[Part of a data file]
** Begin **

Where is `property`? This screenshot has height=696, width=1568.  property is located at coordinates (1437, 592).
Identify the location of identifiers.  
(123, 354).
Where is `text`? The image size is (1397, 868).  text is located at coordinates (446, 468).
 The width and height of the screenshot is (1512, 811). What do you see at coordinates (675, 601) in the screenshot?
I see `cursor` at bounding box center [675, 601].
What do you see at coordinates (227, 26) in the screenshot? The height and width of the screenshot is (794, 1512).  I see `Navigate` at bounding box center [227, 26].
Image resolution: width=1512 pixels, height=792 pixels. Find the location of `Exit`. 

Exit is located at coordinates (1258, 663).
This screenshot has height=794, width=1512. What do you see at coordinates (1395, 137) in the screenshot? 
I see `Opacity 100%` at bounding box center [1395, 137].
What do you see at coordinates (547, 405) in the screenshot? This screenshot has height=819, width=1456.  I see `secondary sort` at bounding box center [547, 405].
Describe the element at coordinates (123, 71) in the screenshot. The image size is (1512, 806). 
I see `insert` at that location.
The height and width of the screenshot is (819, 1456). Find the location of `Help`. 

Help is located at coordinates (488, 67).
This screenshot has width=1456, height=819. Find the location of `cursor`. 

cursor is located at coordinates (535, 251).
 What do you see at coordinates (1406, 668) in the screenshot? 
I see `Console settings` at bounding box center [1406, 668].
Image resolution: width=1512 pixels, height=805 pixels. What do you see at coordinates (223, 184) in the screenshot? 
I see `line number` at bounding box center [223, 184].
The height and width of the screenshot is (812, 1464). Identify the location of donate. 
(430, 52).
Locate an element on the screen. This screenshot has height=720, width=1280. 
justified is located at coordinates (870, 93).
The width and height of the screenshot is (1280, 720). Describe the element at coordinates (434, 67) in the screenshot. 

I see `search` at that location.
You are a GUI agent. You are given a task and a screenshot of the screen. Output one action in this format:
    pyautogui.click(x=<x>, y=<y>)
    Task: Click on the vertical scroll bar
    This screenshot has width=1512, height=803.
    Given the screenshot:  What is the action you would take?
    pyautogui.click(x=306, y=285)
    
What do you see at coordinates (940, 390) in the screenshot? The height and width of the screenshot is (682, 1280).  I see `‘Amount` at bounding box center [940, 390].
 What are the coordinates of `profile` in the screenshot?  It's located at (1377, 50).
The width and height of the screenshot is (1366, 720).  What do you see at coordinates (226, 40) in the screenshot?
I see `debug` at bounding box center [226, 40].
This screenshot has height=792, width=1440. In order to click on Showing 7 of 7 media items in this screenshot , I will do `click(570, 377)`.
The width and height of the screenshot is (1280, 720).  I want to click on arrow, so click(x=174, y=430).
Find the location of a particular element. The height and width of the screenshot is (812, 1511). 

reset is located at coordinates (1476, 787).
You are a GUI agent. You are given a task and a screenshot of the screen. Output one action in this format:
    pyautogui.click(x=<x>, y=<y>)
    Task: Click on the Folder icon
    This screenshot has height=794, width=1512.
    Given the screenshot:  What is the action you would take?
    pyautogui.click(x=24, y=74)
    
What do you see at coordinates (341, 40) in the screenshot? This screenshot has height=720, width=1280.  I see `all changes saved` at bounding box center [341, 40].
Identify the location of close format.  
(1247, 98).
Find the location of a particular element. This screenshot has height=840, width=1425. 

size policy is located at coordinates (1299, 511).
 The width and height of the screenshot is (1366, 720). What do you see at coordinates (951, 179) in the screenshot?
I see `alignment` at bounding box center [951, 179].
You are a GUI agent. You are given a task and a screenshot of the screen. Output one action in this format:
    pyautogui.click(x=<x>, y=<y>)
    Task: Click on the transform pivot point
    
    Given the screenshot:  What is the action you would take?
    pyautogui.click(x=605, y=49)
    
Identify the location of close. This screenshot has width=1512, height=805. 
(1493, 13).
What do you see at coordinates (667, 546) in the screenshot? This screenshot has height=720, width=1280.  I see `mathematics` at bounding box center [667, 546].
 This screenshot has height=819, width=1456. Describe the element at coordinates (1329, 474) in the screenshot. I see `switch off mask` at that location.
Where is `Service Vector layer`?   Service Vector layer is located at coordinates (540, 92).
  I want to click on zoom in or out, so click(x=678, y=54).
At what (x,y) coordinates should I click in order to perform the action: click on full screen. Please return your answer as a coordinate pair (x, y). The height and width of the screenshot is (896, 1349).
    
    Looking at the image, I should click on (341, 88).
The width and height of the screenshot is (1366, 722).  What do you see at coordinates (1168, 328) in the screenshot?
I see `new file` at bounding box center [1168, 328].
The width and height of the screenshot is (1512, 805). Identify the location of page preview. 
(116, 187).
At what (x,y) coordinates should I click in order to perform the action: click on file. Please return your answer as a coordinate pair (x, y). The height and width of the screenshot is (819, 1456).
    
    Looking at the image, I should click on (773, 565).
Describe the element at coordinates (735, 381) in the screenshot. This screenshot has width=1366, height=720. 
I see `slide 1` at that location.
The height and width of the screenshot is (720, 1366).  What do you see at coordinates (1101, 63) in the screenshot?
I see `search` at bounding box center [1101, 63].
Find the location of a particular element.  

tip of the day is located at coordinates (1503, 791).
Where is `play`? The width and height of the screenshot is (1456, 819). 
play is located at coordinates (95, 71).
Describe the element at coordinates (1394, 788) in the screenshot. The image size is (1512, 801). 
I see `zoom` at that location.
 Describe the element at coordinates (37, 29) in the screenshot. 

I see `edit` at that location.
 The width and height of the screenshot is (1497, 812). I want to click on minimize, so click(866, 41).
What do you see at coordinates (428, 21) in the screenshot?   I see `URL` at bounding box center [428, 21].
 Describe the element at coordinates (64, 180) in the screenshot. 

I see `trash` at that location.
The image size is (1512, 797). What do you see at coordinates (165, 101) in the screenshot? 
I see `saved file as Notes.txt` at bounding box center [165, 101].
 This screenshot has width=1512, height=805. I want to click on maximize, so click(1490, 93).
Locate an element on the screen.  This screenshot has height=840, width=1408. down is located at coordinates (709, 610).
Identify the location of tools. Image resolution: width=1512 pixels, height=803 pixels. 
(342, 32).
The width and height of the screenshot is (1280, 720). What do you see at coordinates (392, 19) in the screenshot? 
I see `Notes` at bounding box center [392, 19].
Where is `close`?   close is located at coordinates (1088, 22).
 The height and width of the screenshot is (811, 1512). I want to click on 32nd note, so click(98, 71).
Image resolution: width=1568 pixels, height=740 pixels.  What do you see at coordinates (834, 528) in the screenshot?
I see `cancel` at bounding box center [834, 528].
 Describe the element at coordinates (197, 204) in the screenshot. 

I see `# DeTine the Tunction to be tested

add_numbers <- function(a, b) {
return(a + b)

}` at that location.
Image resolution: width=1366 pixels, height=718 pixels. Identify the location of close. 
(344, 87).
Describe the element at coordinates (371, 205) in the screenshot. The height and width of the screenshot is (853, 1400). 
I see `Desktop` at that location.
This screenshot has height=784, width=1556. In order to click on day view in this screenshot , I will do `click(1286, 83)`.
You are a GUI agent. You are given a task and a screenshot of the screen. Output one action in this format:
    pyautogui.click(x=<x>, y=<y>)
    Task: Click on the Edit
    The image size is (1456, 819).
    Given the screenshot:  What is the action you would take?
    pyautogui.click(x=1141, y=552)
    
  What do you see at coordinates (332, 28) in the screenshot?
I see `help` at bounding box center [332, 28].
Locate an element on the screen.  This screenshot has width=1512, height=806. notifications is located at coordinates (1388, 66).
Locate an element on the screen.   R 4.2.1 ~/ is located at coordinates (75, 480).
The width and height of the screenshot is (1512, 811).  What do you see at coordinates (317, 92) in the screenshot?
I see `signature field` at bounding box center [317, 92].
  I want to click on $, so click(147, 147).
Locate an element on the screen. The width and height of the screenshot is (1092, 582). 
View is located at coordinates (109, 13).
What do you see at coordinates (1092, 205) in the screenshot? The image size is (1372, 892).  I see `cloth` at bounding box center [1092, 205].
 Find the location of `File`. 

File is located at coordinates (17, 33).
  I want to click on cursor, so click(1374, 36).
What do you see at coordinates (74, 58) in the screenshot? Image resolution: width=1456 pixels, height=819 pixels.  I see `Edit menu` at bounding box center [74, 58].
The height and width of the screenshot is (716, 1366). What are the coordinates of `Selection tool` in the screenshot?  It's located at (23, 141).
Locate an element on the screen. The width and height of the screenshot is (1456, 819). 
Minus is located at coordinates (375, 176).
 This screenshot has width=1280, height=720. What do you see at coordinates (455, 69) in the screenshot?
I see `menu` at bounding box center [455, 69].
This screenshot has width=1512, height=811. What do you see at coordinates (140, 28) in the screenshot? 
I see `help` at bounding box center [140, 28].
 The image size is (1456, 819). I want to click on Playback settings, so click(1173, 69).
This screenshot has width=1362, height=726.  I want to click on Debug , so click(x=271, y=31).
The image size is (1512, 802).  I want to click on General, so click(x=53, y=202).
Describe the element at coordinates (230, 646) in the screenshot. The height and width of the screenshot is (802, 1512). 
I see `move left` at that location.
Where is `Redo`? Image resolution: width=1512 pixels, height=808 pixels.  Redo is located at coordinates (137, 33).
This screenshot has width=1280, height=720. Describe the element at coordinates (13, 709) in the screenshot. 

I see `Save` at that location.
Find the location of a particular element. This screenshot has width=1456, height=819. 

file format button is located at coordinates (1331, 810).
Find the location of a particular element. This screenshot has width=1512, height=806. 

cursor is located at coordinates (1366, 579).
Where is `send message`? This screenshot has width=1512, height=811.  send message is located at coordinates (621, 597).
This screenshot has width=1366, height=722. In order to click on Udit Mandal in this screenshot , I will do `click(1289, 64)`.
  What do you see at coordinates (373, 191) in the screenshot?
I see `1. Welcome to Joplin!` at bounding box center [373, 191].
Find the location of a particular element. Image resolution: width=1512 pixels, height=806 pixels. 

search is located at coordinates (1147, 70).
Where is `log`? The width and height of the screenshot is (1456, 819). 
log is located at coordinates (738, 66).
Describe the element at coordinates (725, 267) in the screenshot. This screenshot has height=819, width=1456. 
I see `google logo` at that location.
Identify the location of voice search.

** End **

# EXERCISE
Copy out every line in the rows above that contains the word "cursor".

# REPLY
I see `cursor` at bounding box center [675, 601].
This screenshot has width=1456, height=819. Find the location of `cursor`. 
cursor is located at coordinates (535, 251).
  I want to click on cursor, so click(1374, 36).
cursor is located at coordinates (1366, 579).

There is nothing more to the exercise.